== Tarea A ==
Enumera los premios que la nota final del documento fuente destaca entre los reconocimientos de Damiela Eltit.
== Tarea B ==
Transcribe literalmente el pasaje del documento fuente que va desde "Crimen, enfermedad, virus, suicidio" hasta "y sus días.".

Severo y el pelo. O las pelucas de Salvador Novo, que portan, me imagino, su ADN, la pérdida del pelo como signo aterrador en la biología hombre, la evidencia de un quiebre estético, un histórico, actual y siempre problemático no a la calvicie, el mismo no de Pedro Lemebel, ambos fóbicos al cráneo, sobrevivientes de la calvicie en sus fotografías. Otro cuerpo. Un cráneo perfecto, vestido de tela por Lemebel o poblado estéticamente por Novo, de arriba abajo.
Pero también se podría pensar este libro como una forma resbaladiza de novela documental y hasta histórica en cuyo interior circulan personajes que poblaron y pueblan el canon literario. Lo señalo porque el narrador del texto construye con su escritura un espacio archivístico otro, una, es un mero decir, novela-documento en el interior del libro, donde Pedro Lemebel y su narrador coinciden para formular un archivo por el cual Pedro camina, busca, se niega, acepta, en medio de una voz otra, una voz orificio, una voz única solo posible en esta vida. Pedro Lemebel circula en el libro con fragmentos de archivos desarchivados, necesitaba habitar el libro archivo y en ese habitar ingresó su narrador para archivarlo con su relato, recorrerlo, atraer su voz quirúrgica, desde el orificio anal que sostenía sus vocablos.
O la letra-padre “correr el tupido velo” y la complejidad que porta la frase más citada de José Donoso, repetida para definir el “carácter” chileno o ese velo que atraviesa el acontecer chileno. Ese es el título que Pilar Donoso, la hija, utiliza en su único libro, un libro también complejo emanado del archivo paterno y para el que, según Javier Guerrero, ella necesitó una segunda mirada, velo y velar para posibilitar aquello que los diarios del archivo paterno nunca advirtieron: el acto de escribir de la hija.
Crimen, enfermedad, virus, suicidio ocurren y trascurren en la letra o entre las letras. Muñecas y pelucas, un pájaro disecado como homenaje a la Nena, Delmira Agustini, su pelo ensangrentado en el curso de su asesinato. El viaje hollywoodense de Salvador Novo, huyendo del comunismo, fiel a su categoría recargada de dandy ilustrado, pero traspasado por el deseo popular adherido a sus noches y sus días.
Las fotografías de Paz Errázuriz cierran el libro ¿lo cierran? O quizás se podría pensar en el punto de partida de otro inicio archivístico fundado en la imagen y en la pose, esa pose de la cual habló extensamente Sylvia Molloy, lo pensó en otro registro, sin embargo estas poses hoy nos acechan o nos invitan o nos archivan desde la tecnología, alojadas en la diversidad de sitios-archivos como sede de infinitas poses ya capturadas o autónomas o autoproducidas, incesantes e insaciables, generando una multiplicidad inacabable de relatos vivos.
Y en esta línea de pensamiento, y profundizando quizás hasta un cierto paroxismo en la pose, abordada de manera intensa en el texto, permite, o para decirlo más específicamente, me permite pensar el libro mismo como una pose deliberada, me refiero a la instancia en que la escritura establece un pacto con la estética para producir una poética y esos procedimientos se deslizan para conformar un libro crítico o de ficción. La pose entonces constituye un elemento fundamental para la formulación de un libro porque apunta al deseo de configurar una imagen central que el libro o algunos libros o quizás todos los libros buscan elaborar. La imagen y sus imágenes de vida y de muerte que Javier Guerrero consignó de manera crítica, pero especialmente apelando a la sorpresa narrativa operada desde el centro del archivo, allí, justo donde la pose de la letra encontró su específico y particular centro.
*Damiela Eltit (Chile) es narradora y ensayista. Entre los muchos reconocimientos que ha recibido queremos destacar: Premio Nacional de Literatura de Chile (2018), Premio Carlos Fuentes (2021) y el Premio FIL de Literatura en Lenguas Romances (2021).

[Entradas de datos almacenadas]
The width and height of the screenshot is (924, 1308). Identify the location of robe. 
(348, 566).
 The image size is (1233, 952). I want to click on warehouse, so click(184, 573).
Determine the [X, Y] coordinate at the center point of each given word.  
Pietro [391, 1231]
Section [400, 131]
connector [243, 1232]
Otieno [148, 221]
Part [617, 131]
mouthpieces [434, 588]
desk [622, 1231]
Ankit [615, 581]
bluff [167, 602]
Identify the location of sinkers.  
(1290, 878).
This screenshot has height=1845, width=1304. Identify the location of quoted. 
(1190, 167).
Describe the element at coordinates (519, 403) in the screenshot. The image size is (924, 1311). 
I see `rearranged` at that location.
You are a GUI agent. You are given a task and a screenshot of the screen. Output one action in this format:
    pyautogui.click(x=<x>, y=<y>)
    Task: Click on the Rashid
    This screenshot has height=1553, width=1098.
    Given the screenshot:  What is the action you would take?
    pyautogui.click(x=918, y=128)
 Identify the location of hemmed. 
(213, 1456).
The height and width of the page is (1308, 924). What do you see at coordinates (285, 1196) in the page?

== Respuesta A ==
Premio Nacional de Literatura de Chile (2018)
Premio Carlos Fuentes (2021)
Premio FIL de Literatura en Lenguas Romances (2021)

== Respuesta B ==
Crimen, enfermedad, virus, suicidio ocurren y trascurren en la letra o entre las letras. Muñecas y pelucas, un pájaro disecado como homenaje a la Nena, Delmira Agustini, su pelo ensangrentado en el curso de su asesinato. El viaje hollywoodense de Salvador Novo, huyendo del comunismo, fiel a su categoría recargada de dandy ilustrado, pero traspasado por el deseo popular adherido a sus noches y sus días.